Unfortunately, there is no specific treatment for RSV just like there is no treatment for the common cold. Treatment for RSV is what we call “supportive care,” which is management of the symptoms while the virus runs its course over 7-10 days. This includes acetaminophen or ibuprofen for fever or discomfort, increased fluids, saline and bulb suction for infants with nasal congestion, and over-the-counter cough and cold medications for older children and adults. Some also find that added humidity helps. Antibiotics are not effective against RSV and would only be needed if a secondary bacterial infection were to develop, like bacterial pneumonia, which is uncommon.
Most babies and children can recover from RSV at home since the majority of cases of RSV will only cause cold like symptoms. If the child is alert, able to drink fluids, and not having breathing difficulties, they can most likely be managed at home. However, if your child is difficult to awaken, having severe difficulties breathing such as their nostrils flaring, their skin being pulled in between their ribs when they breathe in, very fast breathing, or blueness around the lips or on the fingers (cyanosis); seeking medical assistance is advised. This can include calling their pediatrician, calling the nurse line, seeking an urgent virtual visit with a healthcare provider, going to urgent care, or in severe cases going to the emergency department or calling 911.
Parents should understand the usual course of the illness and only bring their child to urgent care or the ER if the illness falls outside the normal range. For example, fever for 3-4 days is common in infants and children with RSV. The cough and nasal congestion from RSV is usually worst on day 4 of the illness, improving over 7-10 days, with symptoms dragging on for 2-3 weeks. If your child’s illness falls into this pattern, they can be treated supportively at home. However, if the fever lasts longer than 4 days, the cough is worse instead of better after 7-10 days, or there is significant pain or discomfort, a visit to a pediatrician or urgent care is recommended. Additionally, if your child starts having severe respiratory distress or blue lips, they should go to the emergency room.

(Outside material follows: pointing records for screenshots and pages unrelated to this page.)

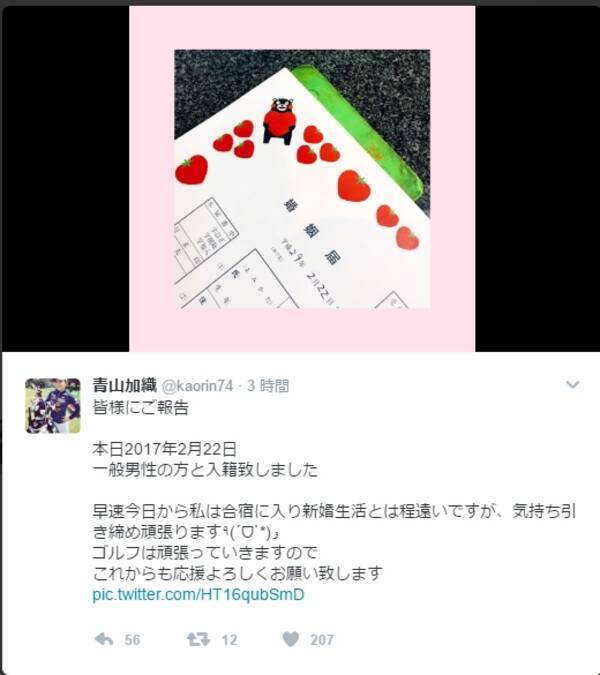The height and width of the screenshot is (675, 600).
Task: Like the tweet with the heart icon
Action: click(291, 639)
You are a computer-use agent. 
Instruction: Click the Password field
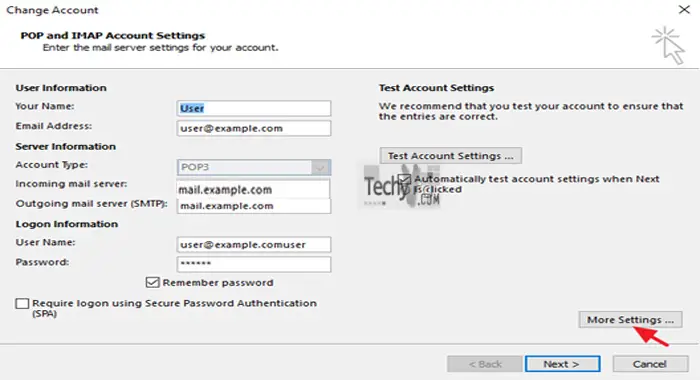(254, 264)
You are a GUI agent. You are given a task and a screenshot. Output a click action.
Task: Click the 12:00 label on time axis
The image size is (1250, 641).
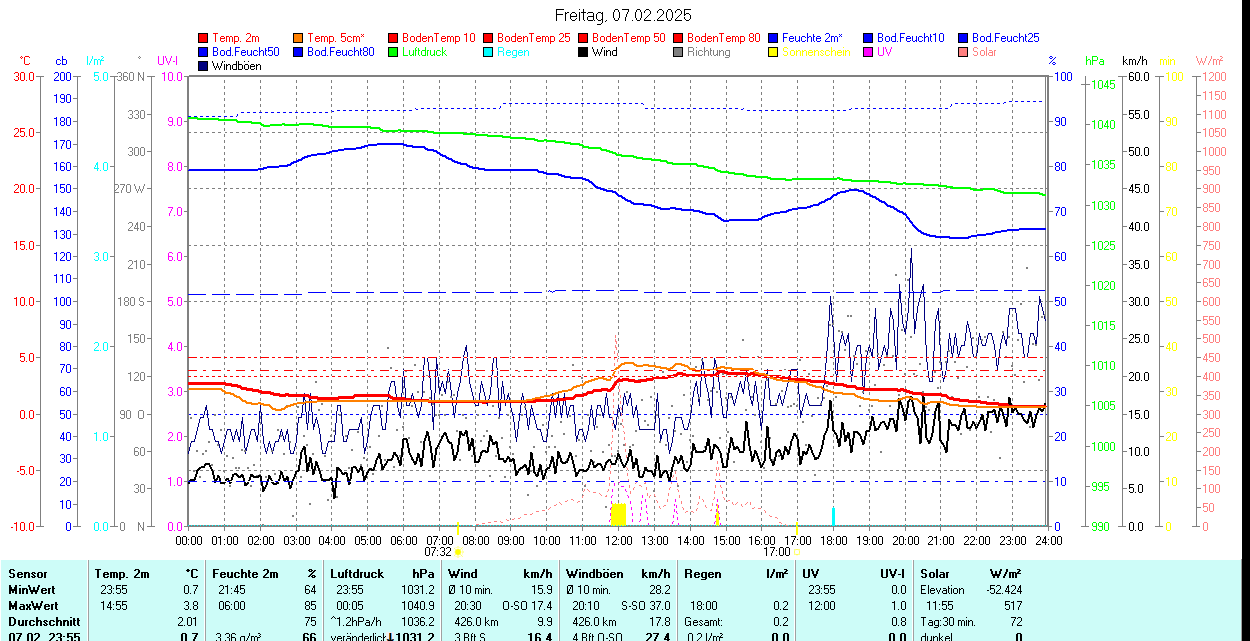618,540
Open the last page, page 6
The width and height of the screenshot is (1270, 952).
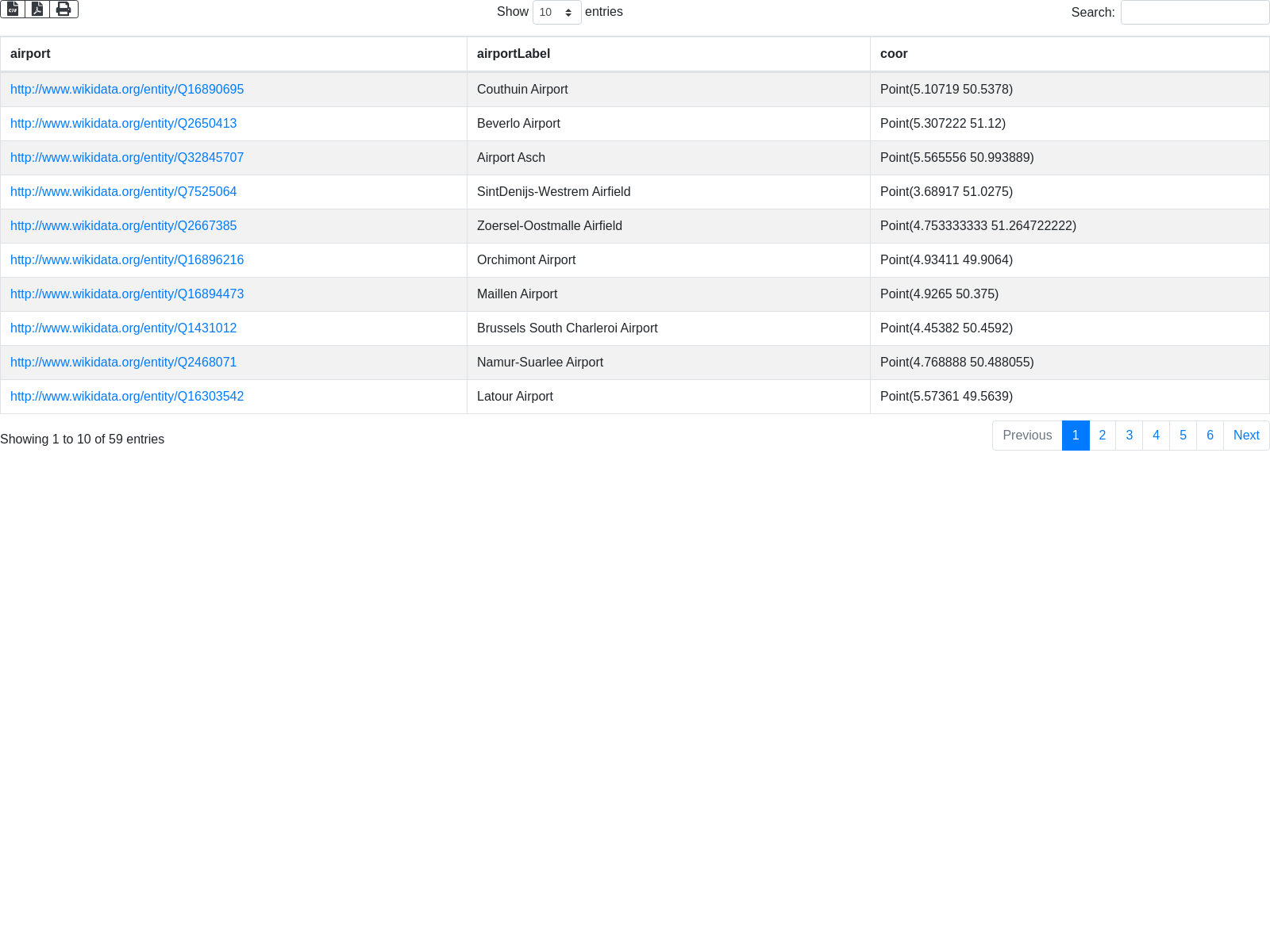coord(1210,436)
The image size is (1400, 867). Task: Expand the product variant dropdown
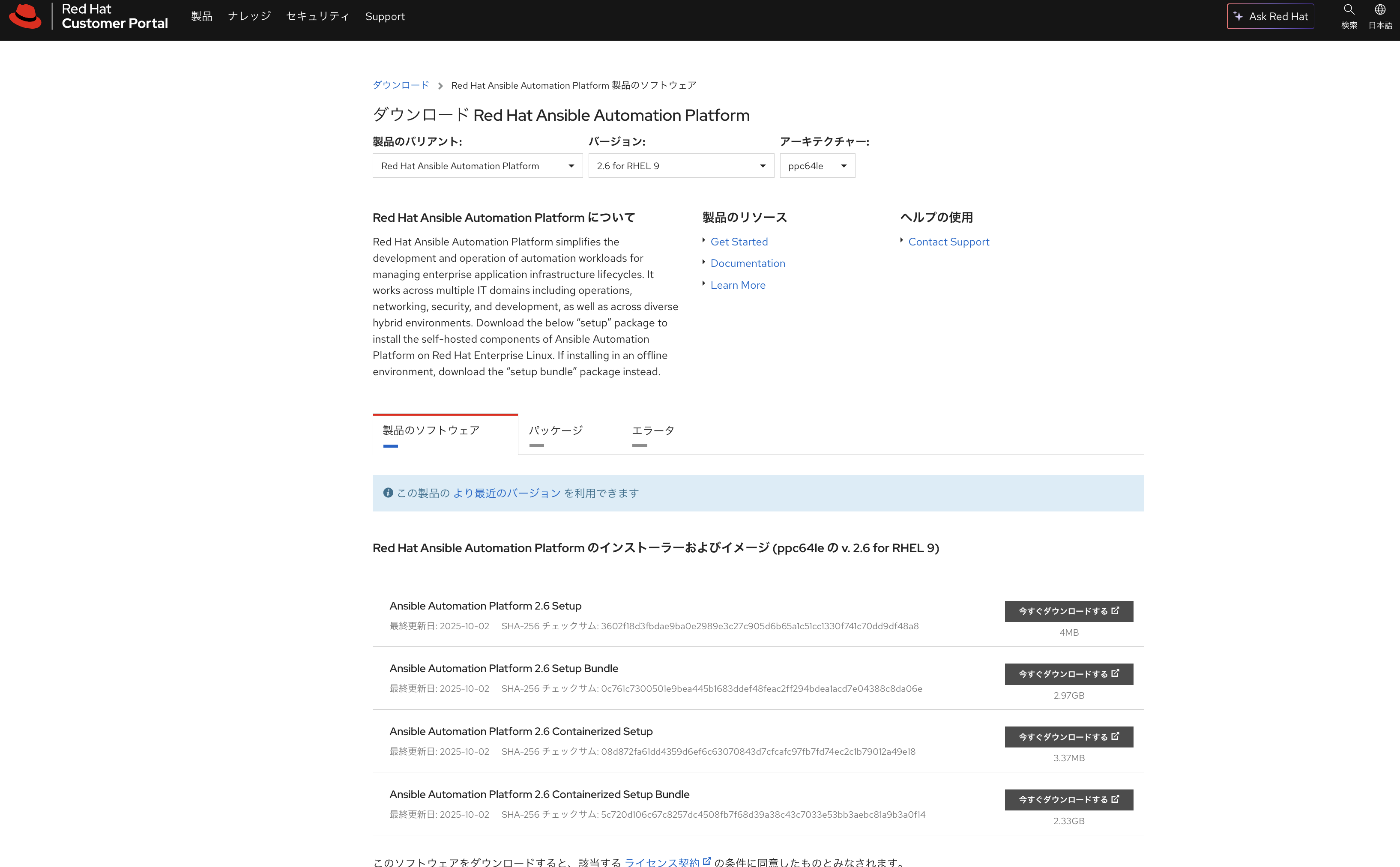(x=477, y=166)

- Myth 1: There is a specific treatment for RSV.
- Research has not yet been able to find an intervention which definitively treats RSV.

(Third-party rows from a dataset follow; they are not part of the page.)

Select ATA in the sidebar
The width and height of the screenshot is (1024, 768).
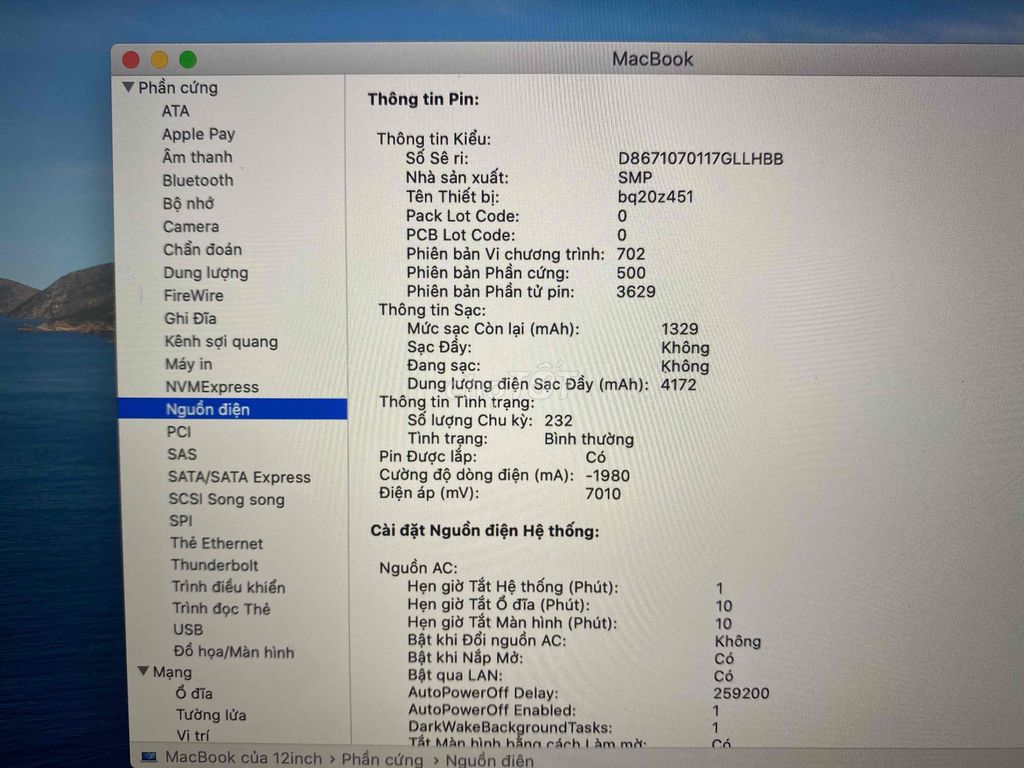[175, 111]
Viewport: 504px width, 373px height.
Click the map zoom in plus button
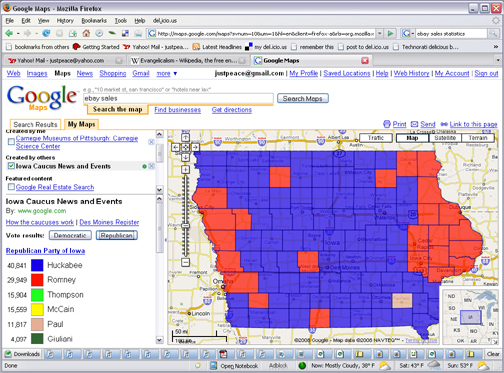click(186, 170)
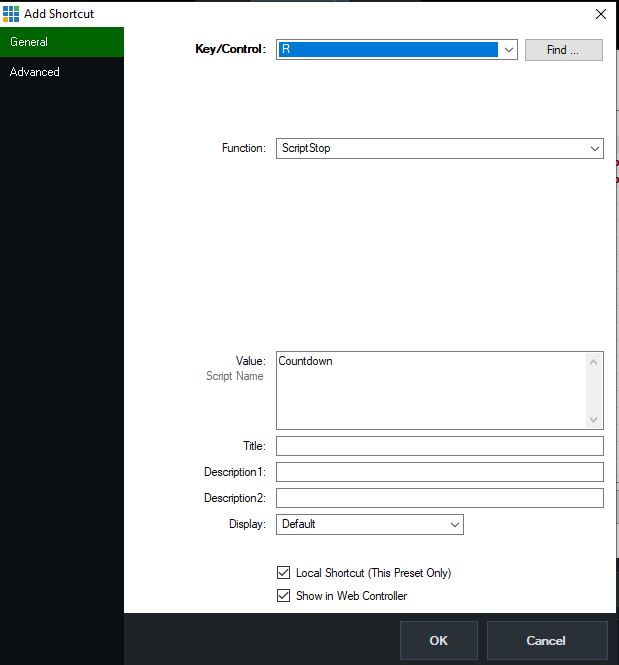Expand the Key/Control dropdown arrow
The height and width of the screenshot is (665, 619).
tap(508, 50)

- Myth 2: If you’ve had RSV you cannot catch it again.
- This is unfortunately not true. It is possible to catch RSV again and sometimes in the same season.

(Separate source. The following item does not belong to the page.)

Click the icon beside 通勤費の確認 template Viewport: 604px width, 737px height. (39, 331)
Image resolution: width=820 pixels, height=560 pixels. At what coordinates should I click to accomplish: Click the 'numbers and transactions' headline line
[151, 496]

- Myth 3: RSV is only around in the winter.
- While winter is the most prominent season for RSV, it can actually be caught at any time of the year.
- Myth 4: The only way to know your child has RSV is to bring them in and get them tested.
- RSV is a common respiratory virus that causes common cold symptoms in most people, but it does not generally require a test to confirm the diagnosis. In addition, not only does a positive test not change the management of the illness, bringing an infected child around other people, even in a doctor’s office, can spread the infection to others.
Most individuals do fine with RSV, so if your child is diagnosed with RSV, do not panic. Monitor your child’s progress, keep them comfortable and know that we’re here if you have any questions or need your child to be seen virtually or in person.